Content starts

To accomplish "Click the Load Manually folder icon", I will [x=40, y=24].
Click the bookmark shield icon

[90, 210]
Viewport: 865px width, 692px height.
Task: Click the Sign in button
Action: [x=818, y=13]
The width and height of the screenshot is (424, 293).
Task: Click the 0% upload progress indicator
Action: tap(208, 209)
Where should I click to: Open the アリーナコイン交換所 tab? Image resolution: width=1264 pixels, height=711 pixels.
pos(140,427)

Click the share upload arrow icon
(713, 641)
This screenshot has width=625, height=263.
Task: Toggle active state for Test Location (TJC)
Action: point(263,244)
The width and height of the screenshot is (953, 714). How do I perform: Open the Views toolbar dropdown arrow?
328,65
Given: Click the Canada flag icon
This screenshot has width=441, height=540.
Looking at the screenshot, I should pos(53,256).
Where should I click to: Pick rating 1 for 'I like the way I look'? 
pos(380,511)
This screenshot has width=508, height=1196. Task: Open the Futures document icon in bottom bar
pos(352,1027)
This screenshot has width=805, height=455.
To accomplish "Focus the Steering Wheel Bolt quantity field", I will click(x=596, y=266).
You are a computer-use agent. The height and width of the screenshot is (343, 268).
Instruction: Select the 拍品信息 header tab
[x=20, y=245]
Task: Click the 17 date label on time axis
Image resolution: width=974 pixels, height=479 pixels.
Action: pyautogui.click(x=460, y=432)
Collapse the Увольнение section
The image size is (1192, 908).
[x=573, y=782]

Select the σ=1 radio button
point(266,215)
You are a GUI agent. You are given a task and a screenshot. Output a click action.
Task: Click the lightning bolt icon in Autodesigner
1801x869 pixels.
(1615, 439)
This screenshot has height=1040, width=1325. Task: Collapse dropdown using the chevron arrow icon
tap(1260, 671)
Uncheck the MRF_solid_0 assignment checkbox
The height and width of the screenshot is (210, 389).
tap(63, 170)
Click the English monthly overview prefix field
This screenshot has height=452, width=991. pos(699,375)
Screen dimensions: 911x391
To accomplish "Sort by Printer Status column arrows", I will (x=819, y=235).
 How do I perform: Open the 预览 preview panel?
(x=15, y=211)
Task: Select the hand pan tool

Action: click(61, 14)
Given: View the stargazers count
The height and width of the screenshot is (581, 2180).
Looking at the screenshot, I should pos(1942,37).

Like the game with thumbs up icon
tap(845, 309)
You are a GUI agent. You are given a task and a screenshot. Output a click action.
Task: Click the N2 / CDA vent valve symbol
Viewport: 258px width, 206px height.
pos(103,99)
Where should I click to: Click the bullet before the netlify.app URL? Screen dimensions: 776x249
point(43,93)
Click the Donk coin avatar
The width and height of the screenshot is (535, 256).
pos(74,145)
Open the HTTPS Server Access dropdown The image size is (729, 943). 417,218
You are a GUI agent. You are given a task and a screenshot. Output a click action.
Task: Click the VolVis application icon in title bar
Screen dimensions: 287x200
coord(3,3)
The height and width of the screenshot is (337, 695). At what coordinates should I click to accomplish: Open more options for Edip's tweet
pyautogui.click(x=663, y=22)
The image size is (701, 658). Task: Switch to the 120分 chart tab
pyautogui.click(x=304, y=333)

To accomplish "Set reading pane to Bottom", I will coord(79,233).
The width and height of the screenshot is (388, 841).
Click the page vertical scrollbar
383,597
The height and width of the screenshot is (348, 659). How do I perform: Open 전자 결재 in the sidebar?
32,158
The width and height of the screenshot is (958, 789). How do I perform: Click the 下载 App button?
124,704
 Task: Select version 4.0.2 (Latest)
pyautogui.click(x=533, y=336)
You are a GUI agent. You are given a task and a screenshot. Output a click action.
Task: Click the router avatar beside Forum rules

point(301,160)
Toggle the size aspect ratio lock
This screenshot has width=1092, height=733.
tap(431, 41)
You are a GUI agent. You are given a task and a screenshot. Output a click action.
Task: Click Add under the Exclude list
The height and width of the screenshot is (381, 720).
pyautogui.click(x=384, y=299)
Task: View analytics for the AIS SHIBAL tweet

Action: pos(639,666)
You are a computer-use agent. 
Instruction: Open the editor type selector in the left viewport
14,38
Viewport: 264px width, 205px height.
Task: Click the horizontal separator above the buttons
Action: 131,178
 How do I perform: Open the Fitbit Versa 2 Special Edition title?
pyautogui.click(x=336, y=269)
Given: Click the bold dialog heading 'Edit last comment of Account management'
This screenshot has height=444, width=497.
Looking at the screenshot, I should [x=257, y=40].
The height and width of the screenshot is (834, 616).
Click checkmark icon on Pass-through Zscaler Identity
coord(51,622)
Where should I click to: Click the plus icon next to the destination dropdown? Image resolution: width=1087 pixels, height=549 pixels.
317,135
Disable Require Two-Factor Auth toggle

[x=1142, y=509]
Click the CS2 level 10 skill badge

Content ends

Copy out each line of the data exactly.

Exercise result
To accomplish "Click the Load Manually folder icon", I will [x=40, y=24].
Click the bookmark shield icon

[90, 210]
Viewport: 865px width, 692px height.
Task: Click the Sign in button
Action: [x=818, y=13]
The width and height of the screenshot is (424, 293).
Task: Click the 0% upload progress indicator
Action: tap(208, 209)
Where should I click to: Open the アリーナコイン交換所 tab? Image resolution: width=1264 pixels, height=711 pixels.
pos(140,427)

Click the share upload arrow icon
(713, 641)
This screenshot has width=625, height=263.
Task: Toggle active state for Test Location (TJC)
Action: point(263,244)
The width and height of the screenshot is (953, 714). How do I perform: Open the Views toolbar dropdown arrow?
328,65
Given: Click the Canada flag icon
This screenshot has width=441, height=540.
Looking at the screenshot, I should pos(53,256).
Where should I click to: Pick rating 1 for 'I like the way I look'? 
pos(380,511)
This screenshot has width=508, height=1196. Task: Open the Futures document icon in bottom bar
pos(352,1027)
This screenshot has width=805, height=455.
To accomplish "Focus the Steering Wheel Bolt quantity field", I will click(x=596, y=266).
You are a computer-use agent. The height and width of the screenshot is (343, 268).
Instruction: Select the 拍品信息 header tab
[x=20, y=245]
Task: Click the 17 date label on time axis
Image resolution: width=974 pixels, height=479 pixels.
Action: pyautogui.click(x=460, y=432)
Collapse the Увольнение section
The image size is (1192, 908).
[x=573, y=782]

Select the σ=1 radio button
point(266,215)
You are a GUI agent. You are given a task and a screenshot. Output a click action.
Task: Click the lightning bolt icon in Autodesigner
1801x869 pixels.
(1615, 439)
This screenshot has height=1040, width=1325. Task: Collapse dropdown using the chevron arrow icon
tap(1260, 671)
Uncheck the MRF_solid_0 assignment checkbox
The height and width of the screenshot is (210, 389).
tap(63, 170)
Click the English monthly overview prefix field
This screenshot has height=452, width=991. pos(699,375)
Screen dimensions: 911x391
To accomplish "Sort by Printer Status column arrows", I will (x=819, y=235).
 How do I perform: Open the 预览 preview panel?
(x=15, y=211)
Task: Select the hand pan tool

Action: click(61, 14)
Given: View the stargazers count
The height and width of the screenshot is (581, 2180).
Looking at the screenshot, I should pos(1942,37).

Like the game with thumbs up icon
tap(845, 309)
You are a GUI agent. You are given a task and a screenshot. Output a click action.
Task: Click the N2 / CDA vent valve symbol
Viewport: 258px width, 206px height.
pos(103,99)
Where should I click to: Click the bullet before the netlify.app URL? Screen dimensions: 776x249
point(43,93)
Click the Donk coin avatar
The width and height of the screenshot is (535, 256).
pos(74,145)
Open the HTTPS Server Access dropdown The image size is (729, 943). 417,218
You are a GUI agent. You are given a task and a screenshot. Output a click action.
Task: Click the VolVis application icon in title bar
Screen dimensions: 287x200
coord(3,3)
The height and width of the screenshot is (337, 695). At what coordinates should I click to accomplish: Open more options for Edip's tweet
pyautogui.click(x=663, y=22)
The image size is (701, 658). Task: Switch to the 120分 chart tab
pyautogui.click(x=304, y=333)

To accomplish "Set reading pane to Bottom", I will coord(79,233).
The width and height of the screenshot is (388, 841).
Click the page vertical scrollbar
383,597
The height and width of the screenshot is (348, 659). How do I perform: Open 전자 결재 in the sidebar?
32,158
The width and height of the screenshot is (958, 789). How do I perform: Click the 下载 App button?
124,704
 Task: Select version 4.0.2 (Latest)
pyautogui.click(x=533, y=336)
You are a GUI agent. You are given a task and a screenshot. Output a click action.
Task: Click the router avatar beside Forum rules

point(301,160)
Toggle the size aspect ratio lock
This screenshot has width=1092, height=733.
tap(431, 41)
You are a GUI agent. You are given a task and a screenshot. Output a click action.
Task: Click Add under the Exclude list
The height and width of the screenshot is (381, 720).
pyautogui.click(x=384, y=299)
Task: View analytics for the AIS SHIBAL tweet

Action: pos(639,666)
You are a computer-use agent. 
Instruction: Open the editor type selector in the left viewport
14,38
Viewport: 264px width, 205px height.
Task: Click the horizontal separator above the buttons
Action: 131,178
 How do I perform: Open the Fitbit Versa 2 Special Edition title?
pyautogui.click(x=336, y=269)
Given: Click the bold dialog heading 'Edit last comment of Account management'
This screenshot has height=444, width=497.
Looking at the screenshot, I should [x=257, y=40].
The height and width of the screenshot is (834, 616).
Click checkmark icon on Pass-through Zscaler Identity
coord(51,622)
Where should I click to: Click the plus icon next to the destination dropdown? Image resolution: width=1087 pixels, height=549 pixels.
317,135
Disable Require Two-Factor Auth toggle

[x=1142, y=509]
Click the CS2 level 10 skill badge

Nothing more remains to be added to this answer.